Required action —
Each line of the listing where "agent" appears should be reported.
Start of Block
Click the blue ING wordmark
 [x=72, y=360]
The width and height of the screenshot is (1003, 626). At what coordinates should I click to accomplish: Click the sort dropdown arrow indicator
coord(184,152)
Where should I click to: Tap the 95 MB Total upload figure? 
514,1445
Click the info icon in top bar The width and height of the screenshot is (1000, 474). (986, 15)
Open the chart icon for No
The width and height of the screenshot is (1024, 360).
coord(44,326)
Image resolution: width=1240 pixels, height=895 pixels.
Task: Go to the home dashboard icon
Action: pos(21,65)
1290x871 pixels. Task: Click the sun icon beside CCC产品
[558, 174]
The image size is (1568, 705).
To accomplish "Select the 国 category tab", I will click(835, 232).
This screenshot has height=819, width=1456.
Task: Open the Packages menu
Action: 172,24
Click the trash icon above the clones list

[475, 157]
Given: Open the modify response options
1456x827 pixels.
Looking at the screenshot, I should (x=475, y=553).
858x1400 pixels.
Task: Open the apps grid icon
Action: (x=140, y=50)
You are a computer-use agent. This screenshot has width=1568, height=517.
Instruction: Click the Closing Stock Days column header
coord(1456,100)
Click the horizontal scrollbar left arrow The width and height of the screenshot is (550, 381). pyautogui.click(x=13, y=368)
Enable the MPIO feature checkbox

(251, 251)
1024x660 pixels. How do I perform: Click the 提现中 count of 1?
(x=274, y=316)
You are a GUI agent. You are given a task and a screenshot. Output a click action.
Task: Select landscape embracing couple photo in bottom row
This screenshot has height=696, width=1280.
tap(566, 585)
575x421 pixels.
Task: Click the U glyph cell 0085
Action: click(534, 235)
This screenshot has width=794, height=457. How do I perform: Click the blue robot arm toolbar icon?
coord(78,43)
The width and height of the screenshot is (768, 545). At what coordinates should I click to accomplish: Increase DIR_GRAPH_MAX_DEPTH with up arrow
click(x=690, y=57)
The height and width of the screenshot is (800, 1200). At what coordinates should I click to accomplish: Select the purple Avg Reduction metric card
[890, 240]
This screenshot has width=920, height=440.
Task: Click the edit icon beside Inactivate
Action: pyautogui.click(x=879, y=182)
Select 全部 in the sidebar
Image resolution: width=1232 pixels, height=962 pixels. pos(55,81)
End of Block
Answer below —
You are a computer-use agent. This screenshot has width=1568, height=517.
You are a GUI agent. You are given a task and a screenshot. Output a click action.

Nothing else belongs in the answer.